Ma quali sono i «pezzetti» di questo conflitto sulla scacchiera globale? Quante guerre ci sono nel mondo? Non è semplice offrire un dato univoco, anche per via delle definizioni che si usano come riferimento. Oltre al conflitto in Ucraina, certamente oggi si combatte apertamente in Yemen, in Siria, in Somalia e in molte zone del Pianeta. Per alcune organizzazioni le guerre in corso sono 27.
Per altri, ipotesi avallata ad esempio dal direttore del settimanale Internazionale, Giovanni De Mauro, se ne devono contare almeno 59. Tenendo conto che la definizione della parola «guerra» è: «conflitto aperto e dichiarato fra due o più stati, o in genere fra gruppi organizzati, etnici, sociali, religiosi condotto con l’impiego di mezzi militari», De Mauro mette nel conto anche la guerra che il Messico combatte dal 2006 contro i cartelli della droga, o quella che si svolge in Nigeria dal 2009 tra governo e Boko Haram; o in Birmania, dove dall’inizio dell’anno ci sono state 3.846 vittime. E poi cita le cosiddette guerre «a bassa intensità», di cui fanno parte il conflitto tra Pakistan e India per la regione del Kashmir, quello in Sudan, nella Repubblica Democratica del Congo, in Somalia, in Mozambico, e tra Israele e Palestina.
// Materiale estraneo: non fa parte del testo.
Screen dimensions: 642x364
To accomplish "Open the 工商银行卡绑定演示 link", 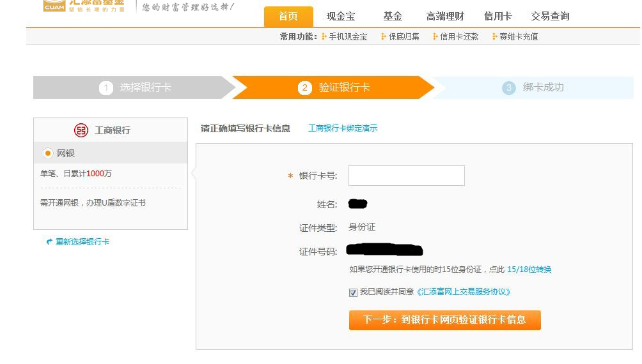I will pyautogui.click(x=343, y=128).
Insomma, una complessa infrastruttura di odi nazionalistici e interessi economici e strategici che oggi rischiano di trovare una sintesi dagli esiti catastrofici.
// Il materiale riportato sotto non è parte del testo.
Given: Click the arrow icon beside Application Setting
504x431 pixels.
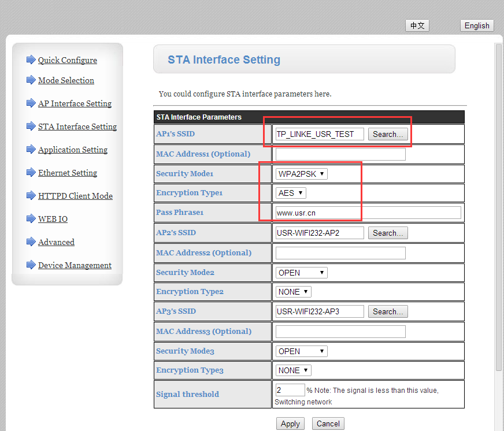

Conflitti – come anche quello in Ucraina – che non esplodono improvvisamente e di fronte ai quali in queste settimane l’approccio del Pontefice è stato quello di non legittimare la guerra e l’escalation militare come soluzione senza alternative: «La vera risposta non sono altre armi, altre sanzioni, altre alleanze politico-militari, ma un’altra impostazione, un modo diverso di governare il mondo ormai globalizzato – non facendo vedere i denti, come adesso –, un modo diverso di impostare le relazioni internazionali». Egli ha anche sottolineato che «certe scelte non sono neutrali: destinare gran parte della spesa alle armi, vuol dire toglierla ad altro, che significa continuare a toglierla ancora una volta a chi manca del necessario». La sua sensazione è che «il mondo abbia continuato e continui a essere governato da criteri obsoleti» per cui la guerra risulta – erroneamente – essere sempre «qualcosa di inevitabile: non dobbiamo abituarci alla guerra! Dobbiamo invece convertire lo sdegno di oggi nell’impegno di domani. Perché – ha continuato papa Francesco nell’Angelus del 27 marzo – se da questa vicenda usciremo come prima, saremo in qualche modo tutti colpevoli. Di fronte al pericolo di autodistruggersi, l’umanità comprenda che è giunto il momento di abolire la guerra, di cancellarla dalla storia dell’uomo prima che sia lei a cancellare l’uomo dalla storia. Prego per ogni responsabile politico di riflettere su questo, di impegnarsi su questo!».